Expression of imprinted genes is restricted to a single parental allele as a result of epigenetic regulation—DNA methylation and histone modifications. Igf2/H19 is a reciprocally imprinted locus exhibiting paternal Igf2 and maternal H19 expression. Their expression is regulated by a paternally methylated imprinting control region (ICR) located between the two genes. Although the de novo DNA methyltransferases have been shown to be necessary for the establishment of ICR methylation, the mechanism by which they are targeted to the region remains unknown. We demonstrate that CTCFL/BORIS, a paralog of CTCF, is an ICR-binding protein expressed during embryonic male germ cell development, coinciding with the timing of ICR methylation. PRMT7, a protein arginine methyltransferase with which CTCFL interacts, is also expressed during embryonic testis development. Symmetrical dimethyl arginine 3 of histone H4, a modification catalyzed by PRMT7, accumulates in germ cells during this developmental period. This modified histone is also found enriched in both H19 ICR and Gtl2 differentially methylated region (DMR) chromatin of testis by chromatin immunoprecipitation (ChIP) analysis. In vitro studies demonstrate that CTCFL stimulates the histone-methyltransferase activity of PRMT7 via interactions with both histones and PRMT7. Finally, H19 ICR methylation is demonstrated by nuclear co-injection of expression vectors encoding CTCFL, PRMT7, and the de novo DNA methyltransferases, Dnmt3a, -b and -L, in Xenopus oocytes. These results suggest that CTCFL and PRMT7 may play a role in male germline imprinted gene methylation.     

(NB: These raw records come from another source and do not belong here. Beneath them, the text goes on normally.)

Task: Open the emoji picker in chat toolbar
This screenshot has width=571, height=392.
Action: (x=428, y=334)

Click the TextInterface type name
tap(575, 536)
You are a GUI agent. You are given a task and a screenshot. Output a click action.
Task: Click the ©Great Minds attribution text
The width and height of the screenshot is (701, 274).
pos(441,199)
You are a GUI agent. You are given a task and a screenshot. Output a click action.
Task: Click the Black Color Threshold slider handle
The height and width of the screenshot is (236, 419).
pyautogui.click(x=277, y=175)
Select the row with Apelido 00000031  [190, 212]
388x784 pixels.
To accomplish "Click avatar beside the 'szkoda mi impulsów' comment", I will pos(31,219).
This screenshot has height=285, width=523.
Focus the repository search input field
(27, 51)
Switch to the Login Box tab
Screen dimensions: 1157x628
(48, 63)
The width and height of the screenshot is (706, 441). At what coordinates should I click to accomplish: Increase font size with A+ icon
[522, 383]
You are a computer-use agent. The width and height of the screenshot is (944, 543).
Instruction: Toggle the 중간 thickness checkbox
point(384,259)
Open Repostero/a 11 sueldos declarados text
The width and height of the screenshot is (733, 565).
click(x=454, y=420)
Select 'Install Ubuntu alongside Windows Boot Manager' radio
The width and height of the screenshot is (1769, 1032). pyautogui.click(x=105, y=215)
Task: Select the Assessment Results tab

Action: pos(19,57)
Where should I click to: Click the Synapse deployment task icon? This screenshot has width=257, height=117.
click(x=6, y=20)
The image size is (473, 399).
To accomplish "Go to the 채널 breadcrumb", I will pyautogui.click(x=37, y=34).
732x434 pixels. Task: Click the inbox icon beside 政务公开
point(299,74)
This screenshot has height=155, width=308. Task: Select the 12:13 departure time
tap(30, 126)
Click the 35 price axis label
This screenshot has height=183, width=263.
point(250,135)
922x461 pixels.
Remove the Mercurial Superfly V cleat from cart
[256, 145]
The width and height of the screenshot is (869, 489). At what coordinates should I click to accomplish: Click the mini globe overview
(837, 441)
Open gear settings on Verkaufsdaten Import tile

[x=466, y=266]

CTCF-dependent chromatin bias constitutes transient epigenetic memory of the mother at the H19-Igf2 imprinting control region in prospermatogonia

Genomic imprints-parental allele-specific DNA methylation marks at the differentially methylated regions (DMRs) of imprinted genes-are erased and reestablished in germ cells according to the individual's sex. Imprint establishment at paternally methylated germ line DMRs occurs in fetal male germ cells. In prospermatogonia, the two unmethylated alleles exhibit different rates of de novo methylation at the H19/Igf2 imprinting control region (ICR) depending on parental origin. We investigated the nature of this epigenetic memory using bisulfite sequencing and allele-specific ChIP-SNuPE assays. We found that the chromatin composition in fetal germ cells was biased at the ICR between the two alleles with the maternally inherited allele exhibiting more H3K4me3 and less H3K9me3 than the paternally inherited allele. We determined genetically that the chromatin bias, and also the delayed methylation establishment in the maternal allele, depended on functional CTCF insulator binding sites in the ICR. Our data suggest that, in primordial germ cells, maternally inherited allele-specific CTCF binding sets up allele-specific chromatin differences at the ICR. The erasure of these allele-specific chromatin marks is not complete before the process of de novo methylation imprint establishment begins. CTCF-dependent allele-specific chromatin composition imposes a maternal allele-specific delay on de novo methylation imprint establishment at the H19/Igf2 ICR in prospermatogonia.